Inscrire le pouvoir dans le paysage : les gibets seigneuriaux des Vosges, du XIIIè au XVIIIè siècle
03/10/2025 de 20h00 à 21h00
RAON-LES-LEAU - Foyer rural de la Haute Vallée de la Plaine
Résumé
Affirmer son pouvoir dans le domaine de la haute justice est l'une des préoccupations des nombreux seigneurs locaux des Vosges, comme des ducs de Lorraine et des rois de France. L'affichage de leur autorité en la matière se concrétisait par l'implantation de signes ostentatoires : gibets, fourches et signes patibulaires.
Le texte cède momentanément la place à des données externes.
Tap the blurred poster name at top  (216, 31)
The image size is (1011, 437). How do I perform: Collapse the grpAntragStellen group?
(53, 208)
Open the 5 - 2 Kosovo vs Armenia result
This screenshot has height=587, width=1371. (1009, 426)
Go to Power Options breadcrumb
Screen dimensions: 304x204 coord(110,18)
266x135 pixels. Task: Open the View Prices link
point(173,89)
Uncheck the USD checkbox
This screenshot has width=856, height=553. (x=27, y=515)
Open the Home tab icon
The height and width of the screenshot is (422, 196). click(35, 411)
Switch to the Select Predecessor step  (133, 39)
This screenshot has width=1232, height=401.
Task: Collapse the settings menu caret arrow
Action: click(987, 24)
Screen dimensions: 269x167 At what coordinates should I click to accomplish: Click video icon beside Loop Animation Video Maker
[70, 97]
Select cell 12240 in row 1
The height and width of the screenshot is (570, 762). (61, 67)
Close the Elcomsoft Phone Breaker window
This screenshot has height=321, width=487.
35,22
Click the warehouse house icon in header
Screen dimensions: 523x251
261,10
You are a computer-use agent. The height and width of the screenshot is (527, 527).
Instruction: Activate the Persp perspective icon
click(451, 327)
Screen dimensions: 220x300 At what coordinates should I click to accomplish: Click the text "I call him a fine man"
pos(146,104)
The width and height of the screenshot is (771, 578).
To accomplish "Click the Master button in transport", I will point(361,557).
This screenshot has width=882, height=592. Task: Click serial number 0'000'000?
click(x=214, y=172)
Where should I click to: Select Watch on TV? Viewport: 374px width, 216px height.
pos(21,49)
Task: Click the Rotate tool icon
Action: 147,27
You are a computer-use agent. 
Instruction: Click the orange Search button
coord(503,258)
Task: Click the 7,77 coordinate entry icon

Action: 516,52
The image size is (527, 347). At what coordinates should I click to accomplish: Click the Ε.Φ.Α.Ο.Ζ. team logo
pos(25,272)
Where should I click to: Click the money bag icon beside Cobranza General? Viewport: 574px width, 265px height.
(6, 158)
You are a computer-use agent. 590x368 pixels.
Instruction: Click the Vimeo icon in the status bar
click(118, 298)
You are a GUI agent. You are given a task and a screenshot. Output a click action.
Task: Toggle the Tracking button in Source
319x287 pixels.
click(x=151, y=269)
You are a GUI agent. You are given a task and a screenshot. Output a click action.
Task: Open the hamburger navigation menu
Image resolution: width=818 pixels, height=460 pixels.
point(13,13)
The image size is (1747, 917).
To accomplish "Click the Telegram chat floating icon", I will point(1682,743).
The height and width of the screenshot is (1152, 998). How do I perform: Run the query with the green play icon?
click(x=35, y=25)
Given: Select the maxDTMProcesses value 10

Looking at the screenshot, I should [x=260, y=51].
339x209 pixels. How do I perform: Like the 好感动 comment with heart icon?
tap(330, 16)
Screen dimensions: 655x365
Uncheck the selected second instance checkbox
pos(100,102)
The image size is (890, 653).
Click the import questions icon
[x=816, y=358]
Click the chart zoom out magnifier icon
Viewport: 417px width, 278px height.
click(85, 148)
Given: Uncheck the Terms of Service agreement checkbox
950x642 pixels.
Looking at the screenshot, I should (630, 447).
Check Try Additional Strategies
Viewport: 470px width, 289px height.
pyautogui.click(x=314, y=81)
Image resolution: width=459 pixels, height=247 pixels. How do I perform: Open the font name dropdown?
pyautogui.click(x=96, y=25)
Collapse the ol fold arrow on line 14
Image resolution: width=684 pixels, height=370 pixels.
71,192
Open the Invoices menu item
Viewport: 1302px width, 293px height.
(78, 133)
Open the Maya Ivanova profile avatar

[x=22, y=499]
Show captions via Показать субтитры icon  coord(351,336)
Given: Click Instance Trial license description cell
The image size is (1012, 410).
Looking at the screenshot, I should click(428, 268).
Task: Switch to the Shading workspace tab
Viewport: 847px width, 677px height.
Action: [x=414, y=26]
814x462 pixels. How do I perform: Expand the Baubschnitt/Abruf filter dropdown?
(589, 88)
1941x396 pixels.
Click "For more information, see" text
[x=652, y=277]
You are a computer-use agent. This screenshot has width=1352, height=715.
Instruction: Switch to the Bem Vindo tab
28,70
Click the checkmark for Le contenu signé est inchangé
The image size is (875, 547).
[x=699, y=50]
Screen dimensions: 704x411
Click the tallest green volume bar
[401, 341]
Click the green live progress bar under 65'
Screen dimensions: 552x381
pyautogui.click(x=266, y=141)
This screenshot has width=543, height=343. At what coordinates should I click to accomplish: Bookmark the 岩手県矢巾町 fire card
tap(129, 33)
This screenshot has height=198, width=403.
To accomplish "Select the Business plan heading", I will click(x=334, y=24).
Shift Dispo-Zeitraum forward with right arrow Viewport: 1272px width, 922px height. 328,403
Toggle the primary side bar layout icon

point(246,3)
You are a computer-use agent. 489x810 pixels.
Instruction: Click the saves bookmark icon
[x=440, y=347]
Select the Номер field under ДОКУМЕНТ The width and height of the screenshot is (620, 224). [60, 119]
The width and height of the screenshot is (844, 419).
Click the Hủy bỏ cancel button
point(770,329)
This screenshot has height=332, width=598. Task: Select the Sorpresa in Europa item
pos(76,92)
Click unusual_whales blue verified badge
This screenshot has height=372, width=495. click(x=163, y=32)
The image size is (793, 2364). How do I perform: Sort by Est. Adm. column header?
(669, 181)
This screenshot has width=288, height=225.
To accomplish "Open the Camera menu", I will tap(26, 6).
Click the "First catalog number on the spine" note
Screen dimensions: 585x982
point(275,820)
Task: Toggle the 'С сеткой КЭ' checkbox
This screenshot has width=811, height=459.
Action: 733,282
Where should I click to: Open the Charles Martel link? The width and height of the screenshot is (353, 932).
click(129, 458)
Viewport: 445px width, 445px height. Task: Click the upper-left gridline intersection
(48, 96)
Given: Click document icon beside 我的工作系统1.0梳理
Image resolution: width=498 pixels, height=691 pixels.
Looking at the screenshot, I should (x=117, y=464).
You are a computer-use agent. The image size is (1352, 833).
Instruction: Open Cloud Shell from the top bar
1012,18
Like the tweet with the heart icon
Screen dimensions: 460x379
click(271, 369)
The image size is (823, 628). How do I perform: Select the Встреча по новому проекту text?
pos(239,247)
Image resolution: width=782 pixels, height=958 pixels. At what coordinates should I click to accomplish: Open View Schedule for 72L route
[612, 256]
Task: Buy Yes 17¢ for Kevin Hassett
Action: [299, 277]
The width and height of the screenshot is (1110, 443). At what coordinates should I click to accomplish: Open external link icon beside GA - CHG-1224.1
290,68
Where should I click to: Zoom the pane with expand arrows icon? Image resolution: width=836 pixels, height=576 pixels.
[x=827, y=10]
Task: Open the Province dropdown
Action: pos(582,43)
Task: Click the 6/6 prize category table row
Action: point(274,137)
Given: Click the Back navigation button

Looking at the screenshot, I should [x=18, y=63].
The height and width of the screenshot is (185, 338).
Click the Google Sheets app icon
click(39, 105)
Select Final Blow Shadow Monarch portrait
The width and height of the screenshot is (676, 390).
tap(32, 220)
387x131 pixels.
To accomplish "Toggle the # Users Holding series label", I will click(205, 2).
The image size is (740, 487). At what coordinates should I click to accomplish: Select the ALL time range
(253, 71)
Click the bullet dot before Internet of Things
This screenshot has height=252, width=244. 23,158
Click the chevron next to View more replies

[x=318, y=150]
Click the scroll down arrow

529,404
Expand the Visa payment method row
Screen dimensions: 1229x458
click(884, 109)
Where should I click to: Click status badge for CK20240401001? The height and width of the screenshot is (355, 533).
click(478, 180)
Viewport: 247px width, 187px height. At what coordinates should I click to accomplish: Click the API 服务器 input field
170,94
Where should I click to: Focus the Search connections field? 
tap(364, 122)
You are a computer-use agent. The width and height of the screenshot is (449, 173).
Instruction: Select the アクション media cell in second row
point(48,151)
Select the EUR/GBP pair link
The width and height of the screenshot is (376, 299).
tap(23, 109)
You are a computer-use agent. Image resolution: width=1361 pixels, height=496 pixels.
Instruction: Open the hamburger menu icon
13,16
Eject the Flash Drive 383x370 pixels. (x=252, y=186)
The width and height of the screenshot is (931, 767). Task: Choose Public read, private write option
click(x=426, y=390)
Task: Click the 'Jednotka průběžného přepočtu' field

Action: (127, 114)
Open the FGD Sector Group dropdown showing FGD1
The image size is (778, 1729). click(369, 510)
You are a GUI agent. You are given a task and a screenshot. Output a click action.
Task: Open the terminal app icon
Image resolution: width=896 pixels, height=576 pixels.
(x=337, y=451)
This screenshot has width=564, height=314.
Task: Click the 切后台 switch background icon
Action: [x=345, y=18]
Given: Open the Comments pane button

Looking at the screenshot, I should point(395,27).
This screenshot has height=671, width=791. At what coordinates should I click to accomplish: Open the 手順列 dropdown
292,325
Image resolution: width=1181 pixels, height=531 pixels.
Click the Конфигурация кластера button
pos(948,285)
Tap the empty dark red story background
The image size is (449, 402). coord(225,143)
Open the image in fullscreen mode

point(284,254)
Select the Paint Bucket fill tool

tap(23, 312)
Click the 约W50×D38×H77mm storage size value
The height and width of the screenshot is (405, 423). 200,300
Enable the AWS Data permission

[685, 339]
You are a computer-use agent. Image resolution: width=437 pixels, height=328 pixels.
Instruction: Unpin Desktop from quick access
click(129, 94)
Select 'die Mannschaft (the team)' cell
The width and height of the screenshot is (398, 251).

Ancrés dans le paysage, ces symboles n'étaient pas implantés à la légère. Des critères géographiques conditionnaient leur édification. En règle générale, on les dressait en limite des possessions seigneuriales, sur une colline ou monticule, à proximité d'un grand chemin. Leur vue s'imposait ainsi au plus grand nombre. Outre à l'exécution par pendaison de criminels ou délinquants, les gibets servaient également à exhiber -à titre pédagogique- les corps des suppliciés. Certaines juridictions des Vosges, telles les prévôtés d'Arches et de Bruyères, compte-tenu de leur importance, disposent d'un gibet permanent que les communautés se devaient d'entretenir, même quand son utilisation est devenue bien moins fréquente. Il en est de même pour les seigneurs locaux vassaux de souverains. Le gibet, contrairement à la potence dressée, en ce qui la concerne, pour l'occasion, s'inscrit de façon pérenne dans le paysage, jusqu'à la Révolution française. La suppression des justices seigneuriales prononcée le 4 août 1789, est actée, dans le détail, par des décrets, dont l'un enjoint de faire démolir les fourches patibulaires, gibets et piloris. En 1791, les autorités révolutionnaires s'emploient à faire systématiquement disparaître ces symboles de l'ancien pouvoir seigneurial. Les matériaux en sont dispersés. Les pratiques du pouvoir de la période de l'ancien régime ne subsistent qu'à titre anecdotiques dans la mémoire locale, appréhendées sous le prisme de l'école de la IIIème République. Le souvenir des lieux dédiés à affirmer matériellement ce pouvoir judiciaire subsiste néanmoins géographiquement. Les recherches permettent d'établir grâce aux toponymes ou micro-toponymes la présence des anciens gibets. Les lieux-dits tels que "Mont de la Justice", ou Haut des Fourches" ou encore "Haut de la Justice", figurent parmi les plus évidents. Ils ne sont pas les seuls, on en recense des dizaines que l'on peut mettre en relation avec les données historiques.